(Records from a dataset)
Start of Block

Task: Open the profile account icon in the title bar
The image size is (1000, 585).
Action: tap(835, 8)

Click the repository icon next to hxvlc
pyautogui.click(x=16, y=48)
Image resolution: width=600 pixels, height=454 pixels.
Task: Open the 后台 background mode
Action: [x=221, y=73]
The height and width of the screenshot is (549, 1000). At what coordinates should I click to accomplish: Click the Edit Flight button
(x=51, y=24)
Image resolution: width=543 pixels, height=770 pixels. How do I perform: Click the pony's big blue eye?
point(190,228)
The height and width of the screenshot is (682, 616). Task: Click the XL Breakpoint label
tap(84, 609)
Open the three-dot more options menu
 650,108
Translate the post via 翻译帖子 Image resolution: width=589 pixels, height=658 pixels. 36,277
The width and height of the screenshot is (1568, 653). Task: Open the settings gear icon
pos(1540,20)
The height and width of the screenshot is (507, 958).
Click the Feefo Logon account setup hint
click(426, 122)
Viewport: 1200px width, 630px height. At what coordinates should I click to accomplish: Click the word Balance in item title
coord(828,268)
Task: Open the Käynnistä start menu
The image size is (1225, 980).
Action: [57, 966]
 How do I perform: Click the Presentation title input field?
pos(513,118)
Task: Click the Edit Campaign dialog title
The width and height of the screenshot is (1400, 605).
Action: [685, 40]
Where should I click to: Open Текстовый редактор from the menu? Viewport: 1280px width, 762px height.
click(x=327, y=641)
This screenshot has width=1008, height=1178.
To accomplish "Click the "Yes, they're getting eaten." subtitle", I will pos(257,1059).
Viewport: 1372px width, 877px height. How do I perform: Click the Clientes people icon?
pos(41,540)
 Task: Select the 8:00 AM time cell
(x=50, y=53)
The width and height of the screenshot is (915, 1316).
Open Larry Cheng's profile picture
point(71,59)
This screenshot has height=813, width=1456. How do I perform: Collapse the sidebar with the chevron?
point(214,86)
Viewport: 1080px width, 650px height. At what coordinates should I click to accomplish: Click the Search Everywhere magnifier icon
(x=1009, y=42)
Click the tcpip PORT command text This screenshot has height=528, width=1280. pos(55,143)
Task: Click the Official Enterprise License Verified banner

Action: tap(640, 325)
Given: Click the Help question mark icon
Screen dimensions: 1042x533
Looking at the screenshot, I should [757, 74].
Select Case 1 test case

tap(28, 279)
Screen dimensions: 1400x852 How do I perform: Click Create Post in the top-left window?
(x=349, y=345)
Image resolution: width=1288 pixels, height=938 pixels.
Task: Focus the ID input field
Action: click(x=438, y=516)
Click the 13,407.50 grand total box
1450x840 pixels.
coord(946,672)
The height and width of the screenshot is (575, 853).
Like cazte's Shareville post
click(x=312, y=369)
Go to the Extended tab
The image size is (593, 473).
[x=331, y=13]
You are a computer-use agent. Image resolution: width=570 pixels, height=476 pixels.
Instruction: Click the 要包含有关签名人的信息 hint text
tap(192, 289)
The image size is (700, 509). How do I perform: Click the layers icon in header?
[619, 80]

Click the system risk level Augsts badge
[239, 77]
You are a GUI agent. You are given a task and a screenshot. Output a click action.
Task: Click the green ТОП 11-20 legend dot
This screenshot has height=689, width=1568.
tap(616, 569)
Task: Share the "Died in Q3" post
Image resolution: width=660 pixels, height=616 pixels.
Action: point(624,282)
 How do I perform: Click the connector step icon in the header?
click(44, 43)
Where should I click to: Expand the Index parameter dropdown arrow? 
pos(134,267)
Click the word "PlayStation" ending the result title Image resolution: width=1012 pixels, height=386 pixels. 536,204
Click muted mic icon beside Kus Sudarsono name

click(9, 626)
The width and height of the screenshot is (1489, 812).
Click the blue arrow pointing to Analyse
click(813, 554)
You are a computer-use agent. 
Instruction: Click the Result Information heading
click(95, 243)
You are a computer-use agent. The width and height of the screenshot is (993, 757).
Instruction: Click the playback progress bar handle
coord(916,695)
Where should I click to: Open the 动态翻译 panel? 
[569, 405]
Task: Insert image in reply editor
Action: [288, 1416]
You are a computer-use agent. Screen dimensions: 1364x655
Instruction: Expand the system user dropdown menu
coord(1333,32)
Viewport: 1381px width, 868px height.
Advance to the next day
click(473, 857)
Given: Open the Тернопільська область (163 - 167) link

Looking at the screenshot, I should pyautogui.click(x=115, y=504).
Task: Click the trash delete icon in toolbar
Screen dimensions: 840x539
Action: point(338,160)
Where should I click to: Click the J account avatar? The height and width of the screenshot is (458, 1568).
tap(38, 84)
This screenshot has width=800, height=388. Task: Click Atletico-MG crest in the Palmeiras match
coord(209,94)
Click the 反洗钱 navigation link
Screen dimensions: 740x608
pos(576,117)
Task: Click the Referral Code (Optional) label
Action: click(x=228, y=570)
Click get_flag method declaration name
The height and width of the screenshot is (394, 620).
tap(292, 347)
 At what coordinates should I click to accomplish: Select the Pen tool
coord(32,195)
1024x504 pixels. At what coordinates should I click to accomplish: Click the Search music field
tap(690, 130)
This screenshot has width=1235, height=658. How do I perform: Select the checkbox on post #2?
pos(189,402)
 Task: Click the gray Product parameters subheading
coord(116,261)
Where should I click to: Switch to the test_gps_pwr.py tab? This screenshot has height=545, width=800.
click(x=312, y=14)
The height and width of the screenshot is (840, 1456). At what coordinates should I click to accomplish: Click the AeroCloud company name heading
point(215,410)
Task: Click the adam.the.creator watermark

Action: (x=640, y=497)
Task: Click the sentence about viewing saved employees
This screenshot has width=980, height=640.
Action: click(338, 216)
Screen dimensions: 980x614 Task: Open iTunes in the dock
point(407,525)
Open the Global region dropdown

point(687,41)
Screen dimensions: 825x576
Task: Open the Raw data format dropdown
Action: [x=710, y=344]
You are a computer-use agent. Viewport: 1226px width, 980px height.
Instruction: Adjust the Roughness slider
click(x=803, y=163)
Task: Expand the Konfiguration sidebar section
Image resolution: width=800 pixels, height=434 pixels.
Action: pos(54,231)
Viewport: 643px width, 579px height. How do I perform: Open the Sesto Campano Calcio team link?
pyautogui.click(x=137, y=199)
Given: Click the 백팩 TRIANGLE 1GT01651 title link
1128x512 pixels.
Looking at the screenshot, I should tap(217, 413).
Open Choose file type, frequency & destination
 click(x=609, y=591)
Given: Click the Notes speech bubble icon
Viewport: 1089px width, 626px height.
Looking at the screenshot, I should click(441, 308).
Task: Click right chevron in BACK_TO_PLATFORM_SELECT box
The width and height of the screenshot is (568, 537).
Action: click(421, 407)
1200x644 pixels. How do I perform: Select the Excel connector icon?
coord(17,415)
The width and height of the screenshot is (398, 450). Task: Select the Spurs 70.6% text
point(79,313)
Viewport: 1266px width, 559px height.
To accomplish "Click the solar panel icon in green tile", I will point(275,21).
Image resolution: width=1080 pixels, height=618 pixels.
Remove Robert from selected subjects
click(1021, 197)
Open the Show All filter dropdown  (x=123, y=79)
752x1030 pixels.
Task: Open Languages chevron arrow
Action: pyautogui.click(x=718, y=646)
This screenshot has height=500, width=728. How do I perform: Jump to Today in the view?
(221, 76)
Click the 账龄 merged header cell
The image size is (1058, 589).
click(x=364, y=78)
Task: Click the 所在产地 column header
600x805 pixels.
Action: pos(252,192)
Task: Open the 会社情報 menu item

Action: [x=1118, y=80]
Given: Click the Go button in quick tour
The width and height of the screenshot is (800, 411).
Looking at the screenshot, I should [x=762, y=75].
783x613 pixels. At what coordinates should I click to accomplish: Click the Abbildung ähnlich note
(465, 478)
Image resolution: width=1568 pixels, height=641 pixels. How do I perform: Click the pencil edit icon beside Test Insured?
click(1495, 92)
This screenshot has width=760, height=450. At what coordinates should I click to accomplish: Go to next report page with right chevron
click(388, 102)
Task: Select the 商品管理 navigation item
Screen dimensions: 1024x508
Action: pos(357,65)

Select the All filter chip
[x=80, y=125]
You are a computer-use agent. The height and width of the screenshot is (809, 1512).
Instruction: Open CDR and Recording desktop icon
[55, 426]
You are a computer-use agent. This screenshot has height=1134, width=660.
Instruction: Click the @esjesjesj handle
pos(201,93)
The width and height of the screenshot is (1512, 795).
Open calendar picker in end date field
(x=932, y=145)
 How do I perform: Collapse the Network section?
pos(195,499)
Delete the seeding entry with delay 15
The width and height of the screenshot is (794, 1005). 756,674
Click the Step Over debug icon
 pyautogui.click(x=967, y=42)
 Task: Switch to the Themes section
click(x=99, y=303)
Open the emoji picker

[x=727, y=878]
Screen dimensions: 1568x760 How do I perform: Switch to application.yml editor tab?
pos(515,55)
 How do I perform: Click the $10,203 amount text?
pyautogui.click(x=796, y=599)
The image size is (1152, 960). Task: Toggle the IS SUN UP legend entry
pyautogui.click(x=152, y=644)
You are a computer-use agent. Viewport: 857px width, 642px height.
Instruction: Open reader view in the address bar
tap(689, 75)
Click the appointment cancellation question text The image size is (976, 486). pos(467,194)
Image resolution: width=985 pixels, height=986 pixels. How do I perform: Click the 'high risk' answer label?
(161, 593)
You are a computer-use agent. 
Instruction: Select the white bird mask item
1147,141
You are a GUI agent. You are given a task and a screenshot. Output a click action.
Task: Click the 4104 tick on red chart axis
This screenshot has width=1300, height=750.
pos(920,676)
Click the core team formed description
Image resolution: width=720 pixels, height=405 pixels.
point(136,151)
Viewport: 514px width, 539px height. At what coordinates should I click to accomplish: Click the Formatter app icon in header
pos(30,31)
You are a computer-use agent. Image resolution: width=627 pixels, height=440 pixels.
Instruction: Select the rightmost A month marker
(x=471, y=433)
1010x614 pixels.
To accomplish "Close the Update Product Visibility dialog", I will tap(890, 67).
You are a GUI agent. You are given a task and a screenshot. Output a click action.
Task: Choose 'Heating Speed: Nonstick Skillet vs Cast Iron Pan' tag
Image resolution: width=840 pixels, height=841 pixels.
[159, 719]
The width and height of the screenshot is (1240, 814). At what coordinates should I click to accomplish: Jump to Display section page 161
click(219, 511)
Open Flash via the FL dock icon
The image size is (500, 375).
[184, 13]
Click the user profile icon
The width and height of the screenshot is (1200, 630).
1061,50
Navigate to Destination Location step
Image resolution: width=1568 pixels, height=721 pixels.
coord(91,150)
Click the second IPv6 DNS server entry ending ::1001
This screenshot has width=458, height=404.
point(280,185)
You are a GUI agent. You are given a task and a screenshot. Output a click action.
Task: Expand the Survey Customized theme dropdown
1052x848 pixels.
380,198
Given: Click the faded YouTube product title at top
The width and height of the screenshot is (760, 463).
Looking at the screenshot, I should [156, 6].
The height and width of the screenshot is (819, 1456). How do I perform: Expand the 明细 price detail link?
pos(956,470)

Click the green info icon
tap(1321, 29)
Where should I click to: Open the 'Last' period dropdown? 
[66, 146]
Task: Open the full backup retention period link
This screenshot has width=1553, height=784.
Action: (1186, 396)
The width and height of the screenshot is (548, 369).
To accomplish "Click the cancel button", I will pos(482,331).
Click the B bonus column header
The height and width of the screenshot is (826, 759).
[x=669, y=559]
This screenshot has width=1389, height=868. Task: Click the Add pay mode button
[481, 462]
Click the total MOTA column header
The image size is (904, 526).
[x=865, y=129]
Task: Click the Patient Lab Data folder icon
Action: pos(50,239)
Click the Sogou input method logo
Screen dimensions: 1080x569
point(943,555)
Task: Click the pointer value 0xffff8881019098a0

End of Block

Work order:
What this exercise asks for is every line of the data above with the word "dialog".

Written response:
Task: Click the Edit Campaign dialog title
To accomplish "Close the Update Product Visibility dialog", I will tap(890, 67).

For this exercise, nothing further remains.